Nonstoichiometry and defect structure of γ-NaxCoO2

Conference Dates

March 10-14, 2019


γ-NaxCoO2, has long been known to be the best ever p-type oxide thermoelectric, but its oxygen nonstoichiometry and defect structure remains unelucidated. In this work, we measured oxygen nonstoichiometry and electrical conductivity on the system of γ-NaxCoO2 against oxygen activity (aO2) across its widest ever range below aO2=1 for a fixed Na-content x=0.706 at different temperatures in the range of 773-973 K, and at a fixed temperature 973 K for x=0.664, 0.706 and 0.731, respectively.
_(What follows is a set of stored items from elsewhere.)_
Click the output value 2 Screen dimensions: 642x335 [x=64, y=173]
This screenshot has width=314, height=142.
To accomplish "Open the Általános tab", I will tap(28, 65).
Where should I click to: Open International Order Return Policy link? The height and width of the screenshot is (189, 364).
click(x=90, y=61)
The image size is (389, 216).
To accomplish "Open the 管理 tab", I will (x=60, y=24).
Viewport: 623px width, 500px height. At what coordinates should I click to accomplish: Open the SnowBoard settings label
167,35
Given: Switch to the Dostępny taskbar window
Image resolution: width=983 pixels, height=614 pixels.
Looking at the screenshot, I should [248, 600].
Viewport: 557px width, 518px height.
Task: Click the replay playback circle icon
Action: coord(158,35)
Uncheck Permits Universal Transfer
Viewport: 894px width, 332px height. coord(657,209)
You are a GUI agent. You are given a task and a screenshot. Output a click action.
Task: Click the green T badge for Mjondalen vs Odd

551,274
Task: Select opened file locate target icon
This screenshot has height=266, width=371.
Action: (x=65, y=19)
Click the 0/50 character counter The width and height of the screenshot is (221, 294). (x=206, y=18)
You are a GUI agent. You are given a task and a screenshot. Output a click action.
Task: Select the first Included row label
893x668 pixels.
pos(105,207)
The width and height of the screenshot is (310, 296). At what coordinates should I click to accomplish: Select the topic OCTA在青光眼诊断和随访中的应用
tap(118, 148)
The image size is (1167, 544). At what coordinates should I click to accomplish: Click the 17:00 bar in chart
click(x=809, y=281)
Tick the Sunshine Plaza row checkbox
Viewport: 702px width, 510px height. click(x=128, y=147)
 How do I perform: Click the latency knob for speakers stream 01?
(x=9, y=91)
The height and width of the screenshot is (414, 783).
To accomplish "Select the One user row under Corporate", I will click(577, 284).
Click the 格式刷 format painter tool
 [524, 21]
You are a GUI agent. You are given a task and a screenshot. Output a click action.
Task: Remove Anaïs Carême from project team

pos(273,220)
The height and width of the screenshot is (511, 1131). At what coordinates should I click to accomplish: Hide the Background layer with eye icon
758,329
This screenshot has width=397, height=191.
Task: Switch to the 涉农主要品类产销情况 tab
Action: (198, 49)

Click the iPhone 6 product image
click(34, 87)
It has been deduced therefrom that as aO2 decreases, the majority disorder type shifts from [VNa’]≈p to either [VNa’]≈[CoNa••] or [VNa’]≈[Coi•••], however, exhibiting a positive deviation from the ideal defect behavior. The latter is attributed to the positive deviation of holes due to their degeneracy. By taking into appropriate account of the activity coefficient of holes in terms of the Fermi-Dirac integral of order 1/2, the nonstoichiometry and electrical conductivity have been precisely and consistently depicted to evaluate the defect-chemical parameters including the effective mass and mobility of holes and the redox equilibrium constant. The phase-stability limit of γ-NaxCoO2 is also reported against temperature and Na-content.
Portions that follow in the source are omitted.